Three drives full of music, six format choices on the same album, and no clear answer to "what should I save as?" That is where most people land after their first download tool gives them an option list. The wrong pick wastes either disk space or audio quality, and unwinding the choice later means re-downloading hundreds of tracks.
The right format depends on one variable: what you plan to do with the file. Below is the decision tree, then the reasoning, then the edge cases nobody covers.
§.01 — The problem
A 4-minute song lands at three very different sizes depending on format: about 4 MB as MP3, about 20 MB as FLAC, about 40 MB as WAV. Multiply by a 2,000-track library and the spread is 8 GB versus 80 GB. That is the storage cost of guessing wrong.
On the audio side, the gap is more subtle. MP3 throws away frequencies the encoder believes you cannot hear. FLAC and WAV throw away nothing. Whether the difference is audible depends entirely on what produced the file in the first place — and on what you are listening through.
§.02 — The solution, in three branches
Pick MP3 if the file will be played and not edited
Phones, car stereos, DJ controllers from before 2015, smart speakers — they all play MP3 without any setup. A 128 to 320 kbps MP3 sounds indistinguishable from the original to most listeners on most consumer hardware. Disk usage stays low, sync to a phone is fast, and the file plays anywhere with zero friction. This is the right pick for 90% of personal music libraries.
Pick WAV if the file will go into a DAW
Logic, Ableton, Pro Tools, Reaper, Audacity — every DAW reads WAV natively without a decode step. If the file is going to be sliced, layered, time-stretched, or pitch-shifted, WAV avoids the small fidelity loss that comes from re-decoding compressed audio every time the project loads. The trade-off is size and the fact that WAV cannot store cover art or proper tags. Acceptable when files live inside a project folder, painful when they live in iTunes.
Pick FLAC if you want lossless storage at half the size
FLAC compresses lossless audio to roughly 50% of the WAV equivalent.
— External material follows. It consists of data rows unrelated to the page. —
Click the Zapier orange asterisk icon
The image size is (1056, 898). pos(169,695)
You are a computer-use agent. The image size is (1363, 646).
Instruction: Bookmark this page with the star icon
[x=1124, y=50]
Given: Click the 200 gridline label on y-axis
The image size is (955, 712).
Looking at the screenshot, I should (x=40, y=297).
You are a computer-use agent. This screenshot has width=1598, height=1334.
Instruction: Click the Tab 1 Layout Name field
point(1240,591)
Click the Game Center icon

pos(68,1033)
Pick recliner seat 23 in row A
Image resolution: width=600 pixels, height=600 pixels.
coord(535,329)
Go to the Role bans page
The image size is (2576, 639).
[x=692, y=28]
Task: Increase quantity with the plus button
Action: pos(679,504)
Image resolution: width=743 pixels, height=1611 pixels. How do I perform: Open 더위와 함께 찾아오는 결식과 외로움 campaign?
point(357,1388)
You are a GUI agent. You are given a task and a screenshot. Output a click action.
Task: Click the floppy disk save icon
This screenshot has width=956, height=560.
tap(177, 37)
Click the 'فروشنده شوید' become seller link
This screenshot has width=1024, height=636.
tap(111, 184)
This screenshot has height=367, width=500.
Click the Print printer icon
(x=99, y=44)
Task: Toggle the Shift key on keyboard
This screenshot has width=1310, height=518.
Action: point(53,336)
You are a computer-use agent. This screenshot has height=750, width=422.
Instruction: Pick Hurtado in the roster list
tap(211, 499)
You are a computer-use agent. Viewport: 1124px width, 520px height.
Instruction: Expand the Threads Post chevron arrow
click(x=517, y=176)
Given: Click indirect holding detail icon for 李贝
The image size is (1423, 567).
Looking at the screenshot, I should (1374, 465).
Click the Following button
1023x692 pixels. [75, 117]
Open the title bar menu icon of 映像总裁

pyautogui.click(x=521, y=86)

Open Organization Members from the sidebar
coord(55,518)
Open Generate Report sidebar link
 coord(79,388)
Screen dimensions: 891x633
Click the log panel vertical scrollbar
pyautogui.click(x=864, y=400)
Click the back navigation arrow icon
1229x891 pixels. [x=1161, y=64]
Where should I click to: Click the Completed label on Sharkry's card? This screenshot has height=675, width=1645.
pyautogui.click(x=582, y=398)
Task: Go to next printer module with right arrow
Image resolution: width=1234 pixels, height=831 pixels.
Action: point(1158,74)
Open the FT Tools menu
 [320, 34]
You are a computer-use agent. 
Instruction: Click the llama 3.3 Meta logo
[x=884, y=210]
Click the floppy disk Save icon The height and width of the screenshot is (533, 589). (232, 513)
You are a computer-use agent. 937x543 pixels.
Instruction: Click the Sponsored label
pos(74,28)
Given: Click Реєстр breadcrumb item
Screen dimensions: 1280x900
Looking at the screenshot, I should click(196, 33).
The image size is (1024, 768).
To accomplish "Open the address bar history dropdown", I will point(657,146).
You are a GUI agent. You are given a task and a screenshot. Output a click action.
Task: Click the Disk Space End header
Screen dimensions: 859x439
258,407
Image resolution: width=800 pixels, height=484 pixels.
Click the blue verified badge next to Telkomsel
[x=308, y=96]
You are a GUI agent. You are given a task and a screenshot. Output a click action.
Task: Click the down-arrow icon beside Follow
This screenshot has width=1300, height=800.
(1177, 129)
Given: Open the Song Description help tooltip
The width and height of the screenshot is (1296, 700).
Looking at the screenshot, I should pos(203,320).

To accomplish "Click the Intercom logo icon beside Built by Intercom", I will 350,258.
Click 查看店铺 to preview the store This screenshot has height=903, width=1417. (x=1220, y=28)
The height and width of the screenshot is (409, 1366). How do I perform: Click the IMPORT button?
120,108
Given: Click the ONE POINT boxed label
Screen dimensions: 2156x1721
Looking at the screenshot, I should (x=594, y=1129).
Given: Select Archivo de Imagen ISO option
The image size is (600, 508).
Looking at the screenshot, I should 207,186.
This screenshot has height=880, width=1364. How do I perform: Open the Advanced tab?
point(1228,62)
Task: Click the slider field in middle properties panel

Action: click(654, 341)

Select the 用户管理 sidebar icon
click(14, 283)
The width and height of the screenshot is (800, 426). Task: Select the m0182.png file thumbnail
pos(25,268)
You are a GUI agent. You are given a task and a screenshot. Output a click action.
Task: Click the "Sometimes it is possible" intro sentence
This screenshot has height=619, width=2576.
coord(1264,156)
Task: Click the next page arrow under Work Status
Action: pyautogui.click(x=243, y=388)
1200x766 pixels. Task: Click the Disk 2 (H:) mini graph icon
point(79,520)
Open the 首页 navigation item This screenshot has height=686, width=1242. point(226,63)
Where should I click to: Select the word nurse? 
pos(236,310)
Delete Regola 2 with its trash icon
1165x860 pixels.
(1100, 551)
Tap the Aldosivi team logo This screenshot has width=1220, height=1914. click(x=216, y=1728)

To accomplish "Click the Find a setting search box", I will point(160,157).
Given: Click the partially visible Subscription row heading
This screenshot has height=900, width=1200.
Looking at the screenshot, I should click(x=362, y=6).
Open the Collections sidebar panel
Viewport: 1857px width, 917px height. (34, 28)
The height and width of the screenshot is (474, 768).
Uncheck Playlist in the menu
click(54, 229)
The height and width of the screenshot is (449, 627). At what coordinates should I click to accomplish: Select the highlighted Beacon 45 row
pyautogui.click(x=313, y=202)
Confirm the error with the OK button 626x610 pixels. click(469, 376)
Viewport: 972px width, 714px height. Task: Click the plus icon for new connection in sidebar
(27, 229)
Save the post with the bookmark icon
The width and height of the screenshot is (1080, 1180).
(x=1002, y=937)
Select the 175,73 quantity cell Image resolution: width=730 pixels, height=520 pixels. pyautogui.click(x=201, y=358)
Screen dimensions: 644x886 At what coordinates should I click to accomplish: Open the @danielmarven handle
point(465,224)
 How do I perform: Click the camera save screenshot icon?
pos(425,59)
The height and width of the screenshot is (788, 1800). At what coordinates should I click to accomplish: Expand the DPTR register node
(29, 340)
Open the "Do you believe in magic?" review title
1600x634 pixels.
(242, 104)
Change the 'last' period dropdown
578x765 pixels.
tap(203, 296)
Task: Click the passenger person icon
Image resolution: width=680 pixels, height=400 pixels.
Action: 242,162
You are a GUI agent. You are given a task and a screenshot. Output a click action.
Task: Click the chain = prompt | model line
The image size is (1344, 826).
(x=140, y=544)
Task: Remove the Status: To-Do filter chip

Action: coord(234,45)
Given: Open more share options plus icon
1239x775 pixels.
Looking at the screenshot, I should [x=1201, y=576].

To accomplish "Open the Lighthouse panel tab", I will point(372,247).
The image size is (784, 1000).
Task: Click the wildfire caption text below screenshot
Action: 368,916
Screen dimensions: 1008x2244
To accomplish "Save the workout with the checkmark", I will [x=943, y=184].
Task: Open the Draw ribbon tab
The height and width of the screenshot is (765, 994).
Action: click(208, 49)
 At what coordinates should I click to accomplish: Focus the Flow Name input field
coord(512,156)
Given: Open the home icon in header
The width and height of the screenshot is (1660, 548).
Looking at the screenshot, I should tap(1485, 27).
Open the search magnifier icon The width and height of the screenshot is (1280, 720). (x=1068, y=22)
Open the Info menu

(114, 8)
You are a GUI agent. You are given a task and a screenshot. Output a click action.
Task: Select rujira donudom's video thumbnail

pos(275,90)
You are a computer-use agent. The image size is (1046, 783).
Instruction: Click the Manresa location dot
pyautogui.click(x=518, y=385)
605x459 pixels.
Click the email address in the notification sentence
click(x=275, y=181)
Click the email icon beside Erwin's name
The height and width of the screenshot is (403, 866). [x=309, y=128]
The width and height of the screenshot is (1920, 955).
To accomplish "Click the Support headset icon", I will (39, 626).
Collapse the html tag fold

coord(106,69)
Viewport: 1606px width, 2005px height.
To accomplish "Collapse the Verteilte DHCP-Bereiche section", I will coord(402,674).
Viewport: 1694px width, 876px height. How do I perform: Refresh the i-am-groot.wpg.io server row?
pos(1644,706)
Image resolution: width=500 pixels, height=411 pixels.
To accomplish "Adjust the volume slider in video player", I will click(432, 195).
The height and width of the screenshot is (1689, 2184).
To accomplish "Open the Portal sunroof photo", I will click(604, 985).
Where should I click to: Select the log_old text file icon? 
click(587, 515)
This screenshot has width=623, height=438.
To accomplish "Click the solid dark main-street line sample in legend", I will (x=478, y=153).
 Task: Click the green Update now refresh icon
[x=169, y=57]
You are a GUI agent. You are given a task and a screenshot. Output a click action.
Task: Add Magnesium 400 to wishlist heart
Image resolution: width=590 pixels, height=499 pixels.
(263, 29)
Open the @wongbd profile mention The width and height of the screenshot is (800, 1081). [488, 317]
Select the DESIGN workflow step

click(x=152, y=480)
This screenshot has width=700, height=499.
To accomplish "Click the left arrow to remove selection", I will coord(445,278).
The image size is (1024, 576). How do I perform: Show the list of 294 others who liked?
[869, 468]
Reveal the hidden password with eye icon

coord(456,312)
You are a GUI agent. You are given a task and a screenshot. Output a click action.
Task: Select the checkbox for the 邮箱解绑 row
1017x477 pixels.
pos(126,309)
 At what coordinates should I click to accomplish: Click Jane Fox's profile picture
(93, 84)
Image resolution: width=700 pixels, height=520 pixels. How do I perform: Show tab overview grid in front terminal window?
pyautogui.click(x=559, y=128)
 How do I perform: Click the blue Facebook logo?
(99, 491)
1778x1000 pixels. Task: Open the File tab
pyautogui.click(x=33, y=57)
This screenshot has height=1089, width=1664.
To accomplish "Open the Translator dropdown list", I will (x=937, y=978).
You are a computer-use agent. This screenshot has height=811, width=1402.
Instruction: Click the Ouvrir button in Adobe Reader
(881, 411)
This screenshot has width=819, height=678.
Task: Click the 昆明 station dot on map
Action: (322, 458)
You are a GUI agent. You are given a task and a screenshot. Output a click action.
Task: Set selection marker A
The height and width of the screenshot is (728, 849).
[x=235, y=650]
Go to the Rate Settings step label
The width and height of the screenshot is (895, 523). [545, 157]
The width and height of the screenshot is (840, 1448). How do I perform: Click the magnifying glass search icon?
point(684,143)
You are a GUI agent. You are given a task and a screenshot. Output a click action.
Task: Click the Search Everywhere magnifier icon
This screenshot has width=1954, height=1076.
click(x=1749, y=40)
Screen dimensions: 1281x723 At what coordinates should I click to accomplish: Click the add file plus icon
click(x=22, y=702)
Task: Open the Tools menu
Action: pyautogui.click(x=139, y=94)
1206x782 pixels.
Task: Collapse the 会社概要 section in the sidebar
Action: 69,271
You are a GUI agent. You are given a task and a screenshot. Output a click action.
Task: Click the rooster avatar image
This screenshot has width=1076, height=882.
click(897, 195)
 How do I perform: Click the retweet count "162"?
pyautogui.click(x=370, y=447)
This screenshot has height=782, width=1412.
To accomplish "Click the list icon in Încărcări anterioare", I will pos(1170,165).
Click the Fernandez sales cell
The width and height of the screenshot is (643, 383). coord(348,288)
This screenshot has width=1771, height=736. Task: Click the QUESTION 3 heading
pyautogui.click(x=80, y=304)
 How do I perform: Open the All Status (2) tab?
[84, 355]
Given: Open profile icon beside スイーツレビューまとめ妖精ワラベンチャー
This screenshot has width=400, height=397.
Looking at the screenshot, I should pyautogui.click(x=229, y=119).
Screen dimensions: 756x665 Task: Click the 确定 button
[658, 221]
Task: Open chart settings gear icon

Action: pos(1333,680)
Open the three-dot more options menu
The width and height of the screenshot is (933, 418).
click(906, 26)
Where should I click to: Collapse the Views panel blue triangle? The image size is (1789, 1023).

Bit-for-bit, the decoded audio is identical to WAV. The format also handles tags and embedded artwork, which WAV does not. The catch: older devices and cheap car stereos do not always read FLAC. Modern phones, VLC, foobar2000, and most music libraries from 2020 onward handle it cleanly.
§.03 — Where the picture changes for SoundCloud audio
SoundCloud streams 128 kbps MP3 to free listeners on the web. Wrapping that decoded audio in a WAV or FLAC container does not improve the underlying quality — both contain the same 128 kbps audio in a much larger file. For a deeper explanation, see the SoundCloud audio quality breakdown.
The exception is when the artist enabled the "Download" button on their track page. Those files are usually the original master — MP3 320, WAV, or sometimes FLAC. Saving the artist's download in its native format and only re-encoding when needed preserves the highest-quality copy you can legally obtain.
§.04 — Three edge cases people hit
- A.
Re-encoding MP3 to FLAC. The FLAC will be lossless of the MP3, not of the original. Anyone telling you their FLAC files came from MP3s and "sound better" is wrong about the physics.
- B.
Streaming via Bluetooth. Bluetooth re-encodes audio at the link layer using SBC, AAC, or aptX. A FLAC file plays through Bluetooth as compressed audio anyway. The fidelity ceiling becomes the codec the headphones support, not the file format.
- C.
DJ software metadata. Rekordbox and Serato analyze cue points based on the file's audio fingerprint. Convert the same track from MP3 to WAV later and the cue points have to be redone — different file, different fingerprint, even if the audio sounds identical.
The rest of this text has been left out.